Photo: Daniel Dupont

20 janvier 2000
Humour et rumeurs résolument freudiennes
David Cantin
sources: Le Devoir

Deuxième création du Théâtre Pupulus Mordicus de Québec, Les Enrobantes s'annonce comme l'une des belles surprises théâtrales de l'hiver. Au périscope à Québec, le texte de Marie-Christine Lê-Huu jumelé à la passion pour le jeu marionnettique de Pierre Robitaille et Véronique St-Jacques en fait un rendez-vous incontournable.

Il faut voir le plaisir, ainsi que l'exigence, de cette jeune troupe qui peaufine un spectacle à partir de la rumeur de l'impuissance sexuelle sans retour du père de la psychanalyse.
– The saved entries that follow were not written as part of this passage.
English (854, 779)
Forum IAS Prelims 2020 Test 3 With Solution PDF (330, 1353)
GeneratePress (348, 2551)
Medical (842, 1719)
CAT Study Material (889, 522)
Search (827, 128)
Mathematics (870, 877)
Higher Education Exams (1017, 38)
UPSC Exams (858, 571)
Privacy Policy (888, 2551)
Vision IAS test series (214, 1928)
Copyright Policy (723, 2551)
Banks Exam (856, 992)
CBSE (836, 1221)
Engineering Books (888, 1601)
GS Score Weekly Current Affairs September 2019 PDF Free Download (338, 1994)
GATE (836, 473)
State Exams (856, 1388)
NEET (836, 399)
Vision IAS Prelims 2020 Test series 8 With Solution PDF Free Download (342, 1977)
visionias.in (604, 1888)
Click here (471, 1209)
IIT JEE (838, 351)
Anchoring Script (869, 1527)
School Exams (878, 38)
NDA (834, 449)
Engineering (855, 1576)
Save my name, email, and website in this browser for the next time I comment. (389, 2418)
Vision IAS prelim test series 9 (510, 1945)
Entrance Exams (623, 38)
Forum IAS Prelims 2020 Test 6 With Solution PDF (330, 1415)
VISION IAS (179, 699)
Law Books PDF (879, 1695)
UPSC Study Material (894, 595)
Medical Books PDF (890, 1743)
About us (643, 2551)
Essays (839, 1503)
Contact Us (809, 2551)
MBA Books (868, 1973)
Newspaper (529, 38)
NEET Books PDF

Véritable rencontre complice entre la marionnette et l'acteur, cette pièce fait preuve d'unbe ingéniosité incomparable. Elle résulte surtout d'une approche festive où le jeu ainsique la présence de musiciens laissent entrevoir un drôle de cabaret théâtral. En interrelation constante, ces marionnettes sont manipulées à vue sans costume noir ni cagoule. On étend, à juste titre, toutes les possibilités expressives des interprète. Avec l'aide de Gill Champagne à la mise en scène, ces créateurs-concepteurs n'hésitent pas à se lancer sur les traces de cette enquête psychanalytique curieuse dans le Vienne enivrant des années 30.

Toute cette comédie, débordante de clin d'oeil, pivote autour du précieux document que le docteur Sygmund Freud cache dans son cabinet; le compte rendu de son auto-analyse. On dit même qu'il irait jusqu'à contenir les preuves de l'impuissance de l'illustre spécialiste.

Alors que deux "bons aryens" de soldats nazis s'emparent de ces feuilles précieuses, la trame prend des allures bouffonnes. D'un pas déterminé, le docteur ira à leur poursuite jusqu'au fond du cabaret de madame Guste, où il tombera sur le divan charmeur de la somptueuse Lola.

Sur son chemin, on croise les silhouettes d'autres illustres psychanalystes qui tentent d'en comprendre un peu plus sur cette affaire loufoque. On comprendra qu'il est surtout question d'une drôle d'aventure qui porte à réfléchir.Toutefois, au delà d'une trame linéaire cocasse, c'est l'esthétique très expressionniste des Enrobantes qui séduit tout au long de la représentation. À ce titre, il faut saluer le travail rigoureux des comédiens-manipulateurs que sont Martin Genest, Anne-Marie Olivier, Pierre Robitaille et Véronique St-Jacques. Entre l'excès et la finesse, le jeu ne manque jamais d'audace. On découvre comment ces interprètes en arrivent à surmonter les obstacles grâce à une approche minutieuse. Il est étonnant d'observer la fougueuse Véronique Saint-Jacques qui entraîne les autres dans une sorte de passion commune. Sans jamais se faire prendre au sort de la caricature, l'histoire permet un certain réalisme qui donne un ton à l'ensemble du spectacle.

Autre atout des plus importants, le présence de Frédéric Lebrasseur et Martin Bélanger, quelque peu en retrait, installe une ambiance sonore qui relance sans cesse les scènes entre elles. Grâce à ce travail avec des percussions et un clavier, le rythme de la pièce se rassemble de manière adéquate. Ces effets sonores offrent ainsi aux marionnettes de nouvelles possibilités. Quant au décor, on construit le spectacle sur les coffres qui permettent de déjouer l'illusion théâtrale.

On souhaite voir d'autres troupes comme le Théâtre Pupulus Mordicus. Ce collectif de comédiens et d'artistes de disciplines diverses enchante et semble se nourrir d'une même passion, celle d'approfondir un art ainsi qu'un jeu qui convoque le spectateur à un vertige émotionnel. De l'humour à une pratique théâtrale des plus intéressantes, Les Enrobantes au Périscope à Québec ne peut qu'être propice au succès.